[Stored data entries]
○ ○ ○ ○

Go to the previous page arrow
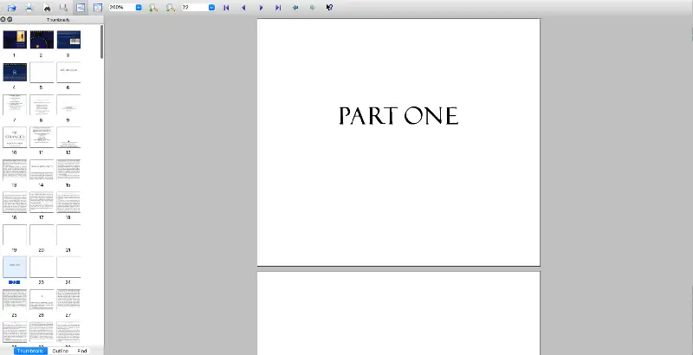This screenshot has height=355, width=693. tap(243, 7)
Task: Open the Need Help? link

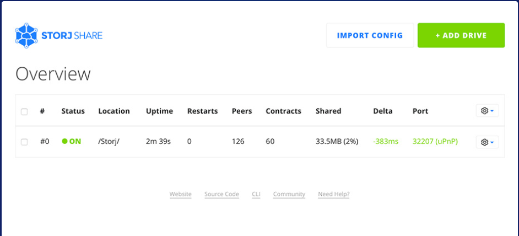Action: coord(334,194)
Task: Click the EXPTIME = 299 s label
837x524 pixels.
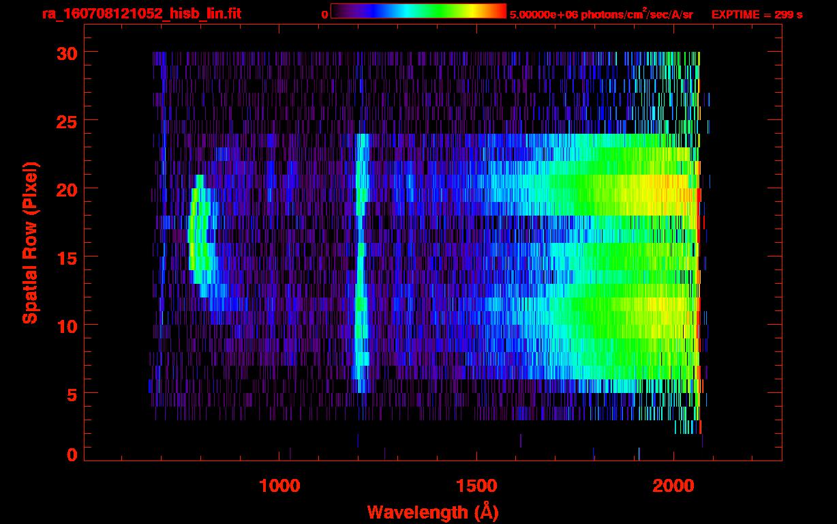Action: click(757, 14)
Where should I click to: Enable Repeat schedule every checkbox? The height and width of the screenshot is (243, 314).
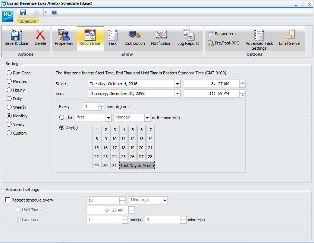[7, 200]
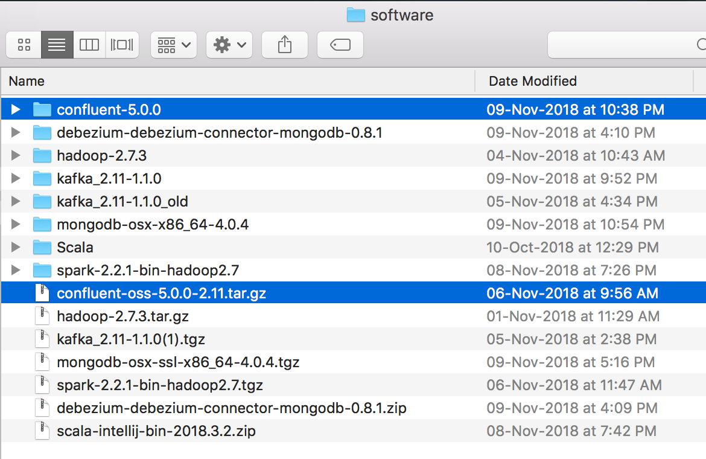
Task: Open the Share menu
Action: 284,44
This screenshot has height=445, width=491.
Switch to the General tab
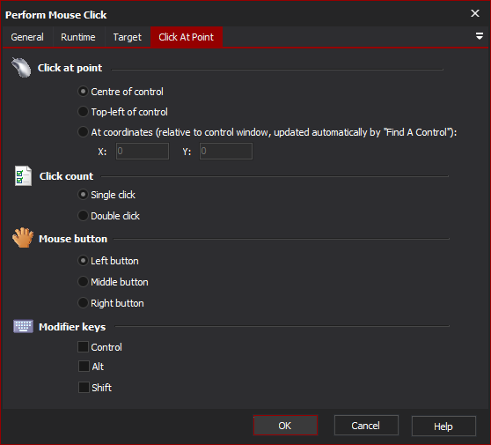click(27, 37)
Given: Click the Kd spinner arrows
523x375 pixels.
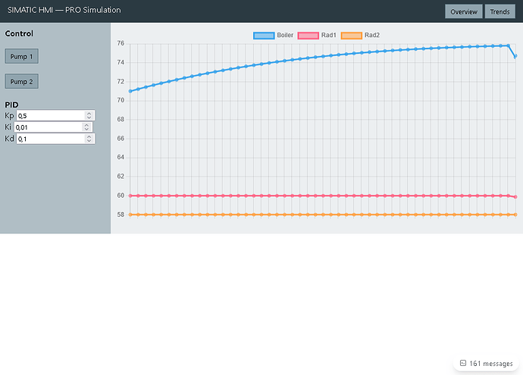Looking at the screenshot, I should point(89,139).
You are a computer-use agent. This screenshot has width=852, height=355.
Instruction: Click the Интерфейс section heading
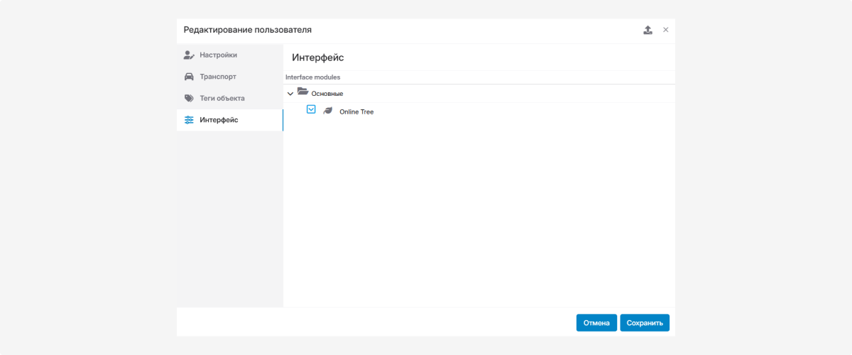pyautogui.click(x=317, y=58)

○ ○ ○ ○

## WHAT YOU SHOULD DO
Start at the line containing "Switch to the General tab" above and stop at the line containing "You are a computer-use". Output those lines exactly, both included, but none of the pictures.

## ANSWER BOX
Switch to the General tab
click(27, 37)
Given: Click the Kd spinner arrows
523x375 pixels.
Looking at the screenshot, I should point(89,139).
You are a computer-use agent. This screenshot has width=852, height=355.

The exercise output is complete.